Features Published 4 April 2017

Jamal Harewood: “I know I’m pushing people’s buttons”

'The Privileged' uses a furry polar bear suit to confront racism head on. Alice Saville chats to Jamal Harewood about audience reactions, game theatre, and his new performance 'Word'.
Alice Saville

JH-The-Privileged-Landscape-Yarahmadi

Sometimes there’s a kind of bubble of safety wrapped round live performance. You can expect to be challenged, yes, but there’s a culture of niceness too. Only the most confident front-row-sitters are picked for audience interaction, the loose wires and trip hazards are taped down, and the commercial conditions of fringe theatre reassure you that whatever discomfort you’re undergoing is highly unlikely to extend beyond 55 minutes in length. Jamal Harewood’s solo performance ‘The Privileged’ exists outside this bubble. From the moment you pick your way, in dim light, through the greasy fried chicken that’s strewn on the floor you know that you’re entering into a space where your comfort is not important, and normal rules don’t apply. He wears a white polar bear costume, hunched in the centre of a circle of chairs. Envelopes on each audience member’s seat contain instructions that become more and more uncomfortable, making the group decide whether to follow them – and in doing so, comply with cultural stereotyping of/institutionalised violence against young black men – by force-feeding him fried chicken, or stripping him naked, or wrestling him to the ground.

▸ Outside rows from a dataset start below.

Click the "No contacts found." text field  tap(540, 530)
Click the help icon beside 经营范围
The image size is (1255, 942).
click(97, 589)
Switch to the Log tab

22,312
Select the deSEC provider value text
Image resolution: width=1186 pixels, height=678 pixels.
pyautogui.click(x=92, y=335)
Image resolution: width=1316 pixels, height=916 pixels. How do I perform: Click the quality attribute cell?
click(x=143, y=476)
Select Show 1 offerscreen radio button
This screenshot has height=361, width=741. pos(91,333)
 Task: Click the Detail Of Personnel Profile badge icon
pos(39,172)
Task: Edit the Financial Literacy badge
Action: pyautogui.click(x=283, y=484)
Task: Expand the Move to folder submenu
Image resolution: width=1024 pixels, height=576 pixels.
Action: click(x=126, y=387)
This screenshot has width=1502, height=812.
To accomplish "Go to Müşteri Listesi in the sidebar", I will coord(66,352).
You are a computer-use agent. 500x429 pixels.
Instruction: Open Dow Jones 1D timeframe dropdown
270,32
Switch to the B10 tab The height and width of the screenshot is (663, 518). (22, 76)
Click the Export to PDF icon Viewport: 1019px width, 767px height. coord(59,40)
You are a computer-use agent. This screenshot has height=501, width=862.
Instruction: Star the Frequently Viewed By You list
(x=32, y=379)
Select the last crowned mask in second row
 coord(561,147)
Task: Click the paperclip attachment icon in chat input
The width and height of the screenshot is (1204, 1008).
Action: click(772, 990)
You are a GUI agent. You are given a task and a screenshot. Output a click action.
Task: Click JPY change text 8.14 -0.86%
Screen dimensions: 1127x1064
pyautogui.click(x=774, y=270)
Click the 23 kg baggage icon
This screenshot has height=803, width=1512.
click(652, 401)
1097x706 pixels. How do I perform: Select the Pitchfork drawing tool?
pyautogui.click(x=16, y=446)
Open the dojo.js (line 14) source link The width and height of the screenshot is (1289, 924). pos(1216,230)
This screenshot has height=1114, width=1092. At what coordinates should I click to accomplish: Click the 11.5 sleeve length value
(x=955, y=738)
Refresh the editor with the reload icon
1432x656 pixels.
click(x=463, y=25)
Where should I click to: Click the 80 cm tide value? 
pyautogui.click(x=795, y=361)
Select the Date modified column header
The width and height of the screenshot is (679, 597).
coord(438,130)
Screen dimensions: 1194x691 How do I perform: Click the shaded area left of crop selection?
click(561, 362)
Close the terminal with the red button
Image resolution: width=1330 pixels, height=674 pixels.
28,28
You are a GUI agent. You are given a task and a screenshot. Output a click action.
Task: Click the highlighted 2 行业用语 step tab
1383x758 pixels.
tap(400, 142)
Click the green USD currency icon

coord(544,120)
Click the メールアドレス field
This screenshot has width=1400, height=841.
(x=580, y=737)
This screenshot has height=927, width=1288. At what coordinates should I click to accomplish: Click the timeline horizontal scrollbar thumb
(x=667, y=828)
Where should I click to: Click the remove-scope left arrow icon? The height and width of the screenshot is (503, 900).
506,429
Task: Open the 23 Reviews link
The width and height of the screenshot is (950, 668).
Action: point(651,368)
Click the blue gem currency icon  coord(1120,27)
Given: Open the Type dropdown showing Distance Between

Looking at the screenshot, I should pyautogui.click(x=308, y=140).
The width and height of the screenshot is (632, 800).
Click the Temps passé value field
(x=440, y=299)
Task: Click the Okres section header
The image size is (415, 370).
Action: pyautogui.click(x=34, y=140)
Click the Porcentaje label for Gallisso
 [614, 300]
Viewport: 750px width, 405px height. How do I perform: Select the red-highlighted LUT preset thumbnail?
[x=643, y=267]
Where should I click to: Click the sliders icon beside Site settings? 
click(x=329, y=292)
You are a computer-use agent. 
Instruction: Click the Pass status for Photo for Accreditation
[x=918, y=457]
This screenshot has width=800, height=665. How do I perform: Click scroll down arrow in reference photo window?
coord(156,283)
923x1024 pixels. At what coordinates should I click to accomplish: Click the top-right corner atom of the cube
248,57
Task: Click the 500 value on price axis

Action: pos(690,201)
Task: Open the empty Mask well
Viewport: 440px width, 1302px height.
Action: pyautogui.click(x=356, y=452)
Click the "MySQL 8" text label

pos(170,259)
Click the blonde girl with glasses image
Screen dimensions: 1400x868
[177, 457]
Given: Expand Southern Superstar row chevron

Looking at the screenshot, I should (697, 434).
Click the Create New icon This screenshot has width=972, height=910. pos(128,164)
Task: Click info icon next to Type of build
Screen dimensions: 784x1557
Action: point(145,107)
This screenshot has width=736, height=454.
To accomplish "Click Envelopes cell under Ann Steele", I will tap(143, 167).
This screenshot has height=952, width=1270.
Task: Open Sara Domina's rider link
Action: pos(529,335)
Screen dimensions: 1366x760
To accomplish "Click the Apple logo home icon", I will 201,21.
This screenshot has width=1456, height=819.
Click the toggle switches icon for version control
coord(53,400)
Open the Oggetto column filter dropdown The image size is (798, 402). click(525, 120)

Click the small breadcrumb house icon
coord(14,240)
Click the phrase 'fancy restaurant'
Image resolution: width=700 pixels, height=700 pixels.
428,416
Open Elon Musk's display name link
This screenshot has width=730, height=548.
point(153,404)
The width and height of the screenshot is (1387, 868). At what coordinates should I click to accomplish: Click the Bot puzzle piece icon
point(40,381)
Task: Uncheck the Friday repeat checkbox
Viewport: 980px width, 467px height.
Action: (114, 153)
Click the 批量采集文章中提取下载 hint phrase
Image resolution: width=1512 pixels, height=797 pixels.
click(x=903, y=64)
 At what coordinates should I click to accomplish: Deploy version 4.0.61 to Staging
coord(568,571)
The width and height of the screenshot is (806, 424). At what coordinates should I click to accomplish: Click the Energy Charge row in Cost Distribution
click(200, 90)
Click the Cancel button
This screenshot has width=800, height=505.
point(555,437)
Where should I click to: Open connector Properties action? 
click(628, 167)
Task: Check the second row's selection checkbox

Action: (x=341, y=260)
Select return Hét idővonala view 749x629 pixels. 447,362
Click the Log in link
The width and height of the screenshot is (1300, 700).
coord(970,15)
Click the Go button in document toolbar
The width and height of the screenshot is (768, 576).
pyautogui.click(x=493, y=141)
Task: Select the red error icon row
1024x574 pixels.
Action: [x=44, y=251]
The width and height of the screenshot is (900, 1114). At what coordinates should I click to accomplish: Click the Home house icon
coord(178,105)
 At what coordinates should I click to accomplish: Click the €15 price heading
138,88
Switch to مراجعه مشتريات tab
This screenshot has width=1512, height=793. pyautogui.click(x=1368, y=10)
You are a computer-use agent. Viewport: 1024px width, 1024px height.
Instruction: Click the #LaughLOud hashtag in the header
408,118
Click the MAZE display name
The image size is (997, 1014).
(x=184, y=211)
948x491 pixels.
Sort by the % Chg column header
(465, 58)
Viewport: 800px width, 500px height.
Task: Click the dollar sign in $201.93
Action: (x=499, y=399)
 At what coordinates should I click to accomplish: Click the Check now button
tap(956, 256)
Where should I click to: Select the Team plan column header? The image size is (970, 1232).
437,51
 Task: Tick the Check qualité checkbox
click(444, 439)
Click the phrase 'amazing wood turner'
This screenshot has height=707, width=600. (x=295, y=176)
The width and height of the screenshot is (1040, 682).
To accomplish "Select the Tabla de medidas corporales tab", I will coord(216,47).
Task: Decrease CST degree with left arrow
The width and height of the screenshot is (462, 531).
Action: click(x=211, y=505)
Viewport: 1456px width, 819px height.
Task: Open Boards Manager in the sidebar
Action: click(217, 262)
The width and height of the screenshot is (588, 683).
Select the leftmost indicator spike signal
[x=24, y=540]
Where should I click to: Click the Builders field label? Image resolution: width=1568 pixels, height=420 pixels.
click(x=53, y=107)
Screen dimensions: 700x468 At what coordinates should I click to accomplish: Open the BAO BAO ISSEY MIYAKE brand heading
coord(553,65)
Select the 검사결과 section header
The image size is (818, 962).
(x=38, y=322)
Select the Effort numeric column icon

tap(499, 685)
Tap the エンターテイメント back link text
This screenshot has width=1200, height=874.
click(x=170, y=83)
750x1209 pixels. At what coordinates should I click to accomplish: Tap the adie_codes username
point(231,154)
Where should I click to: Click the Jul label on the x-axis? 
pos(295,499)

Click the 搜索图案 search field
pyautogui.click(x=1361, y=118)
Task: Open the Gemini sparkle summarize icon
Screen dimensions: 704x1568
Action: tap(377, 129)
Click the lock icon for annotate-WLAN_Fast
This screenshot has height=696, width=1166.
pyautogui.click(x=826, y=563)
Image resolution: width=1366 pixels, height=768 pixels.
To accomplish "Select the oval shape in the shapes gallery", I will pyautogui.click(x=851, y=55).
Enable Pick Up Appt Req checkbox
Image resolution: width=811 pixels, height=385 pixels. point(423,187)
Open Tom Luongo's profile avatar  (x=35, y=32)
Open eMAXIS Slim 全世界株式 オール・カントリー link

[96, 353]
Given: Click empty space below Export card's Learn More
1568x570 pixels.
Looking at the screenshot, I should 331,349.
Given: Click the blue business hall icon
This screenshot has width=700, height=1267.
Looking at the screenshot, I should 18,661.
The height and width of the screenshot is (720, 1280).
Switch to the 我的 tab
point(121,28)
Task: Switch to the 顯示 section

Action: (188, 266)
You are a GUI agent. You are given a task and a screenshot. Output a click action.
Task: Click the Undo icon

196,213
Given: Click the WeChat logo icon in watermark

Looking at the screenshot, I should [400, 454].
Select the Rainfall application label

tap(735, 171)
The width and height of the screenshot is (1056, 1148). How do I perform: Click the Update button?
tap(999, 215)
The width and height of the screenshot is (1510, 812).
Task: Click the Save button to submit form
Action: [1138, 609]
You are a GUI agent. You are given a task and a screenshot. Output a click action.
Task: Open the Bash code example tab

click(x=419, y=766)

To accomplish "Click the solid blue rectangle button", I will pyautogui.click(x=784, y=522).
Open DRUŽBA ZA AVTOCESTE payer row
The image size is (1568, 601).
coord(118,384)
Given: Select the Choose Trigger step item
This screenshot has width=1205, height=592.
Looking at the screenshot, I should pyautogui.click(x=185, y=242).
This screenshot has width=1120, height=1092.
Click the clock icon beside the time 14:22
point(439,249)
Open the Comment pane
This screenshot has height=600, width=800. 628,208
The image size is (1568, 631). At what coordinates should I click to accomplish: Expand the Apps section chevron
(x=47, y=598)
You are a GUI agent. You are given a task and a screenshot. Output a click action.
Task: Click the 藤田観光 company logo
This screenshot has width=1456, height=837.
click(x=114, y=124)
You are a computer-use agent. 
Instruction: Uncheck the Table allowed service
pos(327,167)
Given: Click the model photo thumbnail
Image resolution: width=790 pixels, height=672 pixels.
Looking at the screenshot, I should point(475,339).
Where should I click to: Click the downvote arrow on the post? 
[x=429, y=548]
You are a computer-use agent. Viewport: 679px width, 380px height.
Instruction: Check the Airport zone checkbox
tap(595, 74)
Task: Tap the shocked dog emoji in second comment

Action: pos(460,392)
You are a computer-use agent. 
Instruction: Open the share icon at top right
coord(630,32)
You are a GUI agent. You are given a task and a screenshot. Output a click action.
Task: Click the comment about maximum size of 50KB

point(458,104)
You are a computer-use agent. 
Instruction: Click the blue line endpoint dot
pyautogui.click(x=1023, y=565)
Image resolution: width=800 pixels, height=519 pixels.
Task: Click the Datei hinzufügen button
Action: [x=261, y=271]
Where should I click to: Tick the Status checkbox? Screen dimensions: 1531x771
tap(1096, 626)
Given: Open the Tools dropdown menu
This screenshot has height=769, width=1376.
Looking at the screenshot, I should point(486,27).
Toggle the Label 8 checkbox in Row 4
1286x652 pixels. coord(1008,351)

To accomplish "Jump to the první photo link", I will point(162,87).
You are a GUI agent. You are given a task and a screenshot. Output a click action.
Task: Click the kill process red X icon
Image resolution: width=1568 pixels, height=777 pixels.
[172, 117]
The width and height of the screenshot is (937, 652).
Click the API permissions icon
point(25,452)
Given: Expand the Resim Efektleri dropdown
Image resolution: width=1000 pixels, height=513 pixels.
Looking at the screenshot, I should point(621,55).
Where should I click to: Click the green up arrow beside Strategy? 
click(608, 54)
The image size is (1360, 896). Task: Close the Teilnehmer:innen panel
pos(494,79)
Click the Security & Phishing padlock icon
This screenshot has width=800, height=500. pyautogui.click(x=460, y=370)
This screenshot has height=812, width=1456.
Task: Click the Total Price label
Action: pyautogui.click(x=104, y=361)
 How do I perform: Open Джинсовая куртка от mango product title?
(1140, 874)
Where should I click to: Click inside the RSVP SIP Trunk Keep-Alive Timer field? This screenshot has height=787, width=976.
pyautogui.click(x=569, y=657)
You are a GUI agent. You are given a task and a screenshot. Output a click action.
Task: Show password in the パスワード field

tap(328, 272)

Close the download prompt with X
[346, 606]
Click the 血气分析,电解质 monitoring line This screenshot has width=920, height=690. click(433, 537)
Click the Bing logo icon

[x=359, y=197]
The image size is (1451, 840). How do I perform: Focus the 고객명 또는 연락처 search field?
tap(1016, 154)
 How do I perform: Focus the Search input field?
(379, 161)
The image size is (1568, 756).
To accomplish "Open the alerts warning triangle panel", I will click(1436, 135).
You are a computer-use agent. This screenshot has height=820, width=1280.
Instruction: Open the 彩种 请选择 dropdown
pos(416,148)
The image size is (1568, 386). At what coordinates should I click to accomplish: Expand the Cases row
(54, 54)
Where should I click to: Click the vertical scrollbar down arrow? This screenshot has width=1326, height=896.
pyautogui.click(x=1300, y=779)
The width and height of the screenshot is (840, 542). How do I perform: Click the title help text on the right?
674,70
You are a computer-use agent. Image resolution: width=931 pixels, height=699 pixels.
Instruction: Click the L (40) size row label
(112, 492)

The weirdness (and power) of the piece is that it makes you feel angry, upset, hurt – but the locus of all this emotion is never the man in the polar bear suit who’s provoking it. Jamal Harewood stays completely silent throughout the performance, leaving you to wrestle (metaphorically and literally) with his mute, politicised body – encased in innocuous white fur. And around him, the audience shout, run, struggle with their feelings or walk out completely. It’s a long way from the touchy-feely audience care that performance-goers are used to. But it’s necessary. And that’s something that comes across when I speak to Jamal Harewood, who explains his approach to the audience with slow thoughtfulness. “During the performance I don’t think about whether they get hurt or not, because I’m in a completely different mindset. I can’t act in a way that caters to them. But obviously as a human being, I care if they get upset, or hurt. Ideally as a human, I’d try to approach them afterwards.”

Jamal Harewood. The Privileged. Photo: Guido Mencari.

Jamal Harewood performs The Privileged. Photo: Guido Mencari.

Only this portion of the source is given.